Since the 1997-1998 Asian financial crisis the World Bank has focused its initiatives on improving the future stability of the international financial system, as well as the development of principles and guidelines for sound insolvency systems. One of this century’s first products was the launch of Principles and Guidelines for Effective Insolvency and Creditor Rights Systems. They serve as a diagnostic tool in the World Bank’s programme of individual country assessment. These Principles have provided to individual countries a fair and acceptable basis for evaluating their insolvency laws.
A recent initiative is a study to collect data on how various jurisdictions treat the legal position of shareholders. Around the globe the interaction between insolvency law and company law has gained the attention of policymakers, legislators and legal commentators due to forum shopping and regulatory arbitrage in corporate insolvency.
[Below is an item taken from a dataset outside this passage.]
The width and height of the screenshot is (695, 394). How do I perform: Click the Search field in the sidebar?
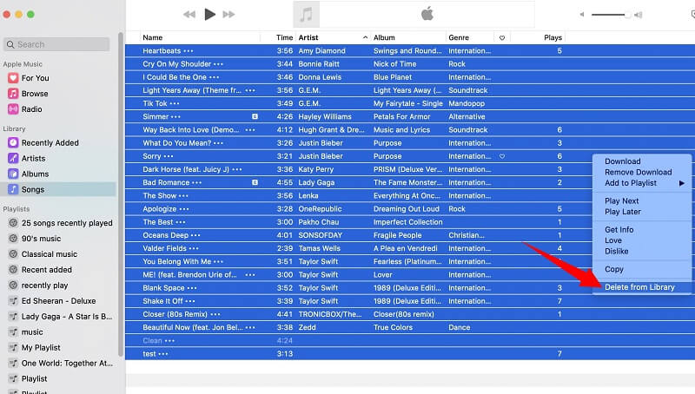click(x=59, y=44)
These latter developments have increased tension between the rights of shareholders, creditors and, in general, company law and insolvency law. This increasing tension has become subject of a large research project jointly led by the World Bank and the Banca d’Italia. The research is developed by the Community of Practice on Insolvency and Creditor/Debtor Regimes (the ‘CoP’) and it has recently launched a survey as the first stage of the project. This survey is based on a questionnaire that should allow the CoP to collect data on how various jurisdictions treat the legal position of shareholders of companies in the vicinity of insolvency.
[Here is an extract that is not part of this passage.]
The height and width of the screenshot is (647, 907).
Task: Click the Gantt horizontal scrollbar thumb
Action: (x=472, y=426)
The purpose of the questionnaire is to identify how this position is affected in a crisis scenario and to identify the interaction between shareholder rights and the normal operations in either a liquidation or a reorganisation process. The questionnaire is designed to analyse the conflicts between insolvency law and company law and the focus will be on two principal areas of conflict, namely the individual rights of shareholders and the role of the shareholders’ meeting in an insolvent company. The main issues that can be distinguished within those two principal areas of conflict are (i) the respective powers of the board and the shareholders’ meeting in insolvency proceedings; (ii) the substantive and procedural rights of shareholders in a company subject to insolvency proceedings; (iii) the possibility of using the old/same corporate entity as a vehicle for the reorganisation of the company; and (iv) the possibility of the shareholders retaining a participation in the reorganised company, and, if they are allowed to retain a participation, the allocation of value between creditors and shareholders.
The CoP has assigned the task of responding to or organising the collection of responses to the survey to national coordinators. For the Netherlands, Professor Bob Wessels of the Leiden Law School and Professor Michael Veder (Radboud University of Nijmegen) have been appointed as national coordinators and they will coordinate the national project of identifying and analysing conflicts between Dutch insolvency law and company law with the assistance of Dr. Bas de Jong (Radboud University of Nijmegen) and Tom Dijkhuizen LLM of the Leiden Law School.